Role of an interfacial FeO layer in the electric-field-driven switching of magnetocrystalline anisotropy at the Fe/MgO interface

The electric-field-induced switching of magnetocrystalline anisotropy (MCA) between in-plane and out-of-plane orientations is investigated by first-principles calculations for the prototypical Fe on MgO(001) system. Our results predict that an ideal abrupt Fe/MgO interface gives rise to a large out-of-plane MCA due to weak Fe-O hybridization at the interface, but the MCA switching by an applied electric field is found to be difficult to achieve.
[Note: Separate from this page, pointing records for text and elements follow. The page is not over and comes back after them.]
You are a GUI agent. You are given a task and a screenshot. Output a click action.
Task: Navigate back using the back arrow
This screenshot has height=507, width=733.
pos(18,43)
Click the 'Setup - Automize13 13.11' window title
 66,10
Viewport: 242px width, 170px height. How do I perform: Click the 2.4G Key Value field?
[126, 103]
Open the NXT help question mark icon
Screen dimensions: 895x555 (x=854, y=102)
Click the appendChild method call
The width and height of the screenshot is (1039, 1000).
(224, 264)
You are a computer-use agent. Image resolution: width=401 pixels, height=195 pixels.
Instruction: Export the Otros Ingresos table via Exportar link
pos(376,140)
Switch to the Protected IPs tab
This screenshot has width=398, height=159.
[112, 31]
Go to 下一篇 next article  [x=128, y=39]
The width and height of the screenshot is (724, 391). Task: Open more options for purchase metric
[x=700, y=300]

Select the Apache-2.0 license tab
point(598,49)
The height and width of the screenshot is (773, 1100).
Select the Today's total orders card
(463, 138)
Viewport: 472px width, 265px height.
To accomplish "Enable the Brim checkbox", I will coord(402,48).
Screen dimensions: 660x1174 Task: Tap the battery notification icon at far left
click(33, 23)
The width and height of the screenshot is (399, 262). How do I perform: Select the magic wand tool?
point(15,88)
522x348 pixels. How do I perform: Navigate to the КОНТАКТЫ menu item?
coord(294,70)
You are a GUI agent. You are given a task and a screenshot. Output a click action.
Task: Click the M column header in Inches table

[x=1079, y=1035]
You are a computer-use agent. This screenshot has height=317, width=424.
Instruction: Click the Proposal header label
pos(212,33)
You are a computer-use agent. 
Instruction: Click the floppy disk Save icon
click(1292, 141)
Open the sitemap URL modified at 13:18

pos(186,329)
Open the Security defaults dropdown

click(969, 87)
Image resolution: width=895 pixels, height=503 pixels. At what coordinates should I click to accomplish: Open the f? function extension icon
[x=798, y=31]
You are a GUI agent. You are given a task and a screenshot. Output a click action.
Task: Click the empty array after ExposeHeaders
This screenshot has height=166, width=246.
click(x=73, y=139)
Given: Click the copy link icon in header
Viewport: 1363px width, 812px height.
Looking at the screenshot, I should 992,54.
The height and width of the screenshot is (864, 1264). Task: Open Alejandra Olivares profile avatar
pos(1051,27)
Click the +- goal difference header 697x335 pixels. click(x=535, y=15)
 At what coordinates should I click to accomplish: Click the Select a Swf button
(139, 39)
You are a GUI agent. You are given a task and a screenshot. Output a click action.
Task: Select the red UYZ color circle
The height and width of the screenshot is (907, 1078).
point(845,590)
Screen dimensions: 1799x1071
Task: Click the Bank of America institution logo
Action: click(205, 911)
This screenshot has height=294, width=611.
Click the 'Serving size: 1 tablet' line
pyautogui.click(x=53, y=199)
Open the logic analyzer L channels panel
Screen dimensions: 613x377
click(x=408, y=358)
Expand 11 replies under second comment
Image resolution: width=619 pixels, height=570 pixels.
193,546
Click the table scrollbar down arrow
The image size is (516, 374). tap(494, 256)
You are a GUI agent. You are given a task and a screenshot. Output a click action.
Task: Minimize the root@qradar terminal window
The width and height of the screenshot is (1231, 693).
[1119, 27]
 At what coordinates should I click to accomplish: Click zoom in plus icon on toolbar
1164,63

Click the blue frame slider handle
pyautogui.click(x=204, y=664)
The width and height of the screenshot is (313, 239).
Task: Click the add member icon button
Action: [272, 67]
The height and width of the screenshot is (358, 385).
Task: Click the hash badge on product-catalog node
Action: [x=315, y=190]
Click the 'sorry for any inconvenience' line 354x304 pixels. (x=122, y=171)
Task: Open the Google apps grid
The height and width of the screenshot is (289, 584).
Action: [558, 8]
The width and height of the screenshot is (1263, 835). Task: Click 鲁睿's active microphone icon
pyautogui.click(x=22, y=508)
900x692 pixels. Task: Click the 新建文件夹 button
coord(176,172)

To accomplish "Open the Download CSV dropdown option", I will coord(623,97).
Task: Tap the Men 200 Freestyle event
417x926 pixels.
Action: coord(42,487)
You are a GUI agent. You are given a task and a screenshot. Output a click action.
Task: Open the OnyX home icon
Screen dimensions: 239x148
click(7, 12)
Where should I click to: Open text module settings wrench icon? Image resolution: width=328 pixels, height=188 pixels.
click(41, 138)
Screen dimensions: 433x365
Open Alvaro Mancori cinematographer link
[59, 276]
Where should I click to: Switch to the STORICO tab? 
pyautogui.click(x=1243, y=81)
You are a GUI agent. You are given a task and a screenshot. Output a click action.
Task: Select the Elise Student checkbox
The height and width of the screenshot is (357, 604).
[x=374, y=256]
Instead, the existence of an interfacial FeO layer plays a key role in demonstrating the MCA switching that accompanies an electric-field-induced displacement of Fe atoms on the interfacial FeO layer.

Figure 1

(Color online) Models and notation for the atomic structures of an ideal Fe/MgO(001) interface: (a) Fe/MgO and (b) ${\text{Au}}_3/{\text{Fe}}_3/\text{MgO}$ structures. The arrow at the left indicates the direction of the external electric field. An interfacial FeO layer between the Fe layer and the MgO substrate is modeled by replacing Mg atoms (Mg2) on the interface MgO layer by Fe atoms.

Figure 2

(Color online) Zero-field DOS for Fe1 atoms (thick lines) for Fe/MgO and Fe/FeO/MgO structures along with the orbital-decomposed (thin lines) DOS. Dotted-dashed, solid, and dashed lines represent $d_0$ $\left(d_{z^2}\right)$, $d_{\pm 1}$ $\left(d_{xz,yz}\right)$, and $d_{\pm 2}$ $\left(d_{x^2-y^2,xy}\right)$ orbitals, respectively.

Figure 3

(Color online) Calculated minority-spin band structures and MCA energy contribution, $E_{\text{MCA}}\left(\mathbf{k}\right)$ along high-symmetry directions for (a) Fe/MgO and (b) Fe/FeO/MgO structures in external electric fields of $-1\text{V}/\text{Å}$ (dashed lines) and $1\text{V}/\text{Å}$ (solid lines). Bands 3, 4, and 5 stand for $d_{x^2-y^2}$, $d_{xy}$, and $d_{xz,yz}$ states, respectively.

Figure 4

(Color online) (a) Dependence of $E_{\text{MCA}}$ on the oxygen concentration $x$ in the interfacial ${\text{FeO}}_x$ layer for the Au-capped Fe/MgO interfaces for external electric fields of $1\text{V}/\text{Å}$ (open circles) and $-1\text{V}/\text{Å}$ (closed circles). (b) Calculated $E_{\text{MCA}}$ as a function of the change in the number of valence electrons $\left(\Delta N\right)$ for the different systems. Dashed and solid lines represent results for an external electric field of $1\text{eV}/\text{Å}$ and $-1\text{eV}/\text{Å}$, respectively.